• **Document excerpt**:
• • • •
Extra credit must stay within this assignment’s manual-operations scope (no Docker/Kubernetes, IaC, configuration-management frameworks, or backup/restore workflows).
• • • •
Stored data entries:
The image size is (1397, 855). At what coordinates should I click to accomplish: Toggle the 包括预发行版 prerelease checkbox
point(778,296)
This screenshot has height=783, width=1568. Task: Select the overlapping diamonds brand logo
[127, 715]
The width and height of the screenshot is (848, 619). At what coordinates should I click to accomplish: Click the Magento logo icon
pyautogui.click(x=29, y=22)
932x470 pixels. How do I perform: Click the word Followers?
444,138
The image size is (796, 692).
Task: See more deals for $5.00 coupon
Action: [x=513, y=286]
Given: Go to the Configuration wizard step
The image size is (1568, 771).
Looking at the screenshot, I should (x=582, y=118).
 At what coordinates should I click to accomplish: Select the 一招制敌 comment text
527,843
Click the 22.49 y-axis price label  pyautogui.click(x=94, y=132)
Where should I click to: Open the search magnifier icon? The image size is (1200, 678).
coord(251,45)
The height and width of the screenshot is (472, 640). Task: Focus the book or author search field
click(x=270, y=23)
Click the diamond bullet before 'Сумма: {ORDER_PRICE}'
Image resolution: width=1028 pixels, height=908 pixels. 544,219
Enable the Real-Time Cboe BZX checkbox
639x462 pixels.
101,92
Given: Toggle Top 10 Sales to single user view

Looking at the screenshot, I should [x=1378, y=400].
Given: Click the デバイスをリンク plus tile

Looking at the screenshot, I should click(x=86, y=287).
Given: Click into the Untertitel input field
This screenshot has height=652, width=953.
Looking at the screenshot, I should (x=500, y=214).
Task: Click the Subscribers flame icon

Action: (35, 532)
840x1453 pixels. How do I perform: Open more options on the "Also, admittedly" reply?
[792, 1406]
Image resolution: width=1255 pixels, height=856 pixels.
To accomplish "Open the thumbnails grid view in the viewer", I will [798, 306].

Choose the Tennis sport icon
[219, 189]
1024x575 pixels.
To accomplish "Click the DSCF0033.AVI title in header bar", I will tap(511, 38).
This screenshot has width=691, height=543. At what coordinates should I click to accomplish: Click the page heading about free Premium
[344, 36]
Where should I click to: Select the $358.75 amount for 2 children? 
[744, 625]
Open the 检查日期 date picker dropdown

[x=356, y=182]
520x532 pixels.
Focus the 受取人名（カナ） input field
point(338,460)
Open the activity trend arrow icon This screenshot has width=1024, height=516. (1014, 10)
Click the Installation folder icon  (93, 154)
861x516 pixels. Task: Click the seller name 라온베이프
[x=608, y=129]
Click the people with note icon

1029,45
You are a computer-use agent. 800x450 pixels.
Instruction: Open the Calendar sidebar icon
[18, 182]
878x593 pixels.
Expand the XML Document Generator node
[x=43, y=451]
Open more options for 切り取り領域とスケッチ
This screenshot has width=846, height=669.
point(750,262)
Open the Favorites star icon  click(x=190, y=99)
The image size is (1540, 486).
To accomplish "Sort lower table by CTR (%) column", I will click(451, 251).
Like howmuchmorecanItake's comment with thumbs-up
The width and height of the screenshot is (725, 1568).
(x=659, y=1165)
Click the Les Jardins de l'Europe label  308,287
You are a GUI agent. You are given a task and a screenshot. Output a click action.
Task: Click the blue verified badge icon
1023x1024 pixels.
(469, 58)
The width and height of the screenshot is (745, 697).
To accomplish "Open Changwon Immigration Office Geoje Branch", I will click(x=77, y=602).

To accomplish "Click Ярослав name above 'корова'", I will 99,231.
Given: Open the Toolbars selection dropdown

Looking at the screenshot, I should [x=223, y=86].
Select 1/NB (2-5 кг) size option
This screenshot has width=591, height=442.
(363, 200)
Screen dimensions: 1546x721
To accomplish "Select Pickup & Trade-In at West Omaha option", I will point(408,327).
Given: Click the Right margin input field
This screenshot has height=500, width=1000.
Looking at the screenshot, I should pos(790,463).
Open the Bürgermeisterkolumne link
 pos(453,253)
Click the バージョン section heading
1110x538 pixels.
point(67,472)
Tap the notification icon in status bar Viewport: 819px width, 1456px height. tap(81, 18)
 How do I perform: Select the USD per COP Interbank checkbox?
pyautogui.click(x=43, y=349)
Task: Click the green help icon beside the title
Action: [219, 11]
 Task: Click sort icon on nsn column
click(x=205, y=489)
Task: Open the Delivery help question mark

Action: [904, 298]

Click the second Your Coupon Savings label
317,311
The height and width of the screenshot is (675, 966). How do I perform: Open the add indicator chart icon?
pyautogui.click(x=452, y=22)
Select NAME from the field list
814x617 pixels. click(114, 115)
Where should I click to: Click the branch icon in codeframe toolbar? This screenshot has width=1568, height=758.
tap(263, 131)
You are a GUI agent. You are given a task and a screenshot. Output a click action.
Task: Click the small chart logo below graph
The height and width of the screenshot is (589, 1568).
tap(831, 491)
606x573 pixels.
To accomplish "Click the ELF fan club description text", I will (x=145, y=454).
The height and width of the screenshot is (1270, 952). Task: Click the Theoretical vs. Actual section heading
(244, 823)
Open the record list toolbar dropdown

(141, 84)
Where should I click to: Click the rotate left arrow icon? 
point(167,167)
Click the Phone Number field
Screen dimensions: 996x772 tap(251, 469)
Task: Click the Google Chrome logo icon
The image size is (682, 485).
• • • •
• **What to do**:
A: Echo the extra-credit note word for word, starting at "Extra credit must" and ending at "or backup/restore workflows).".
B: List each item the extra-credit note names in its parentheses as excluded, using the note's wording.

• **Written responses**:
A:
Extra credit must stay within this assignment’s manual-operations scope (no Docker/Kubernetes, IaC, configuration-management frameworks, or backup/restore workflows).

B:
- Docker/Kubernetes
- IaC
- configuration-management frameworks
- backup/restore workflows